Conserved recombination patterns across hepatitis B genotypes: a retrospective study

Hepatitis B virus (HBV) infection is a major public health concern, as chronic HBV infection can lead to liver cirrhosis and increase a person’s risk of developing hepatocellular carcinoma (HCC). HBV has been classified into ten genotypes (A to J). Here, we analysed the genotypic diversity and recombination patterns of HBV using 14486 publicly available HBV genome sequences. Partial sequences and sequences with no metadata were filtered out, resulting in a final dataset of 8823 HBV genomes. These sequences were then combined with 41 HBV reference genomes from NCBI GenBank, and a maximum-likelihood phylogenetic tree was constructed to generate ten HBV genotype datasets. Multiple sequence alignment was performed for each HBV dataset, and using RDP5.64, we identified 288 unique recombination events. Inter-genotype B/C recombination events were most common (found in 626/1194 identified recombinants), including 22/66 recombination events detected in viruses that are phylogenetically genotype B and 22/78 that are phylogenetically genotype C. The HBx (X) and pre-Core (pre-C) regions of the HBV genome were identified as recombination breakpoint hotspots, with the pre-C region also being the most frequently transferred genome region during recombination.
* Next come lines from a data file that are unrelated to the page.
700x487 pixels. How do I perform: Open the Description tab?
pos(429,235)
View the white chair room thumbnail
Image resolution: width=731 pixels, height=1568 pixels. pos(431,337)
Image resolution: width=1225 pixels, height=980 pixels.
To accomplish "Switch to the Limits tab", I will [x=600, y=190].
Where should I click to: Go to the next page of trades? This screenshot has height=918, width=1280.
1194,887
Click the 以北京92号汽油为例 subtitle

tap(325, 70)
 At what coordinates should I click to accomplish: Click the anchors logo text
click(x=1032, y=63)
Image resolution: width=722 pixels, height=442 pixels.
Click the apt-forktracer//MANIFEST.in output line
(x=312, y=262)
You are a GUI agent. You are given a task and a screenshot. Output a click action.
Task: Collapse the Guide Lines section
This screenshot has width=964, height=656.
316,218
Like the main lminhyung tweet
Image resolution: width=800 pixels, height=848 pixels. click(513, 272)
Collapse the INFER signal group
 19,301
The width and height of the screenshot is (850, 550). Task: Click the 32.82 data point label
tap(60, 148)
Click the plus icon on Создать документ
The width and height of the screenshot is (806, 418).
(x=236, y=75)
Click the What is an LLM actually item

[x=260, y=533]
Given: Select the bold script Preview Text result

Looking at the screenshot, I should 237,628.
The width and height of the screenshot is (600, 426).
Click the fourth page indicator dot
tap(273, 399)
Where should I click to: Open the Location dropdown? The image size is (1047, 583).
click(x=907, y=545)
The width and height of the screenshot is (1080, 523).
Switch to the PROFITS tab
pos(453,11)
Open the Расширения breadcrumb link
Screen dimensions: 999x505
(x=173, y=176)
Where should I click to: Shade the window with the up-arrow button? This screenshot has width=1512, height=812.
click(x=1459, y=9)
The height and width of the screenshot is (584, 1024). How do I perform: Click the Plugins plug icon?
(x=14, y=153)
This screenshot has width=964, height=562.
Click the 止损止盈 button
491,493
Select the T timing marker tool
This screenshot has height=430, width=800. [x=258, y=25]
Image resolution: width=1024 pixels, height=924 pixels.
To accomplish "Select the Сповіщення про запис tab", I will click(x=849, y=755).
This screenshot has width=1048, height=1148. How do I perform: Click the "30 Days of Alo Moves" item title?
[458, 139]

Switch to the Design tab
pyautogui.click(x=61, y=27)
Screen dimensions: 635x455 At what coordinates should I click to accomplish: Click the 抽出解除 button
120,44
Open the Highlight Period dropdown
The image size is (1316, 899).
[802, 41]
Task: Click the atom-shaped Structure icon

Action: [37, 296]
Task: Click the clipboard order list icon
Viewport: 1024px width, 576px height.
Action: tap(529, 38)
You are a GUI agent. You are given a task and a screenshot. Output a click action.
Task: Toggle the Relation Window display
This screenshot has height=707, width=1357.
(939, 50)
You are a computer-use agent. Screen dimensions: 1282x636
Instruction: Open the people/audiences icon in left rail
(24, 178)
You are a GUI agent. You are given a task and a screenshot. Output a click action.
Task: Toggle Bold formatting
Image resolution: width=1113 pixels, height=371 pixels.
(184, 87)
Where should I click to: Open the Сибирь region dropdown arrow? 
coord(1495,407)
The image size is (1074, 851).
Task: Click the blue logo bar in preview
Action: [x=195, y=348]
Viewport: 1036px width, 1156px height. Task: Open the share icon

As with many other viruses, the observed recombination breakpoint patterns in HBV genomes are significantly attributable to factors such as local sequence similarity, GC content, or selection against recombination-induced protein misfolding. This study highlights the complexity of the genetic diversity and recombination of HBV, with important implications for understanding its evolution and informing tailored public health interventions.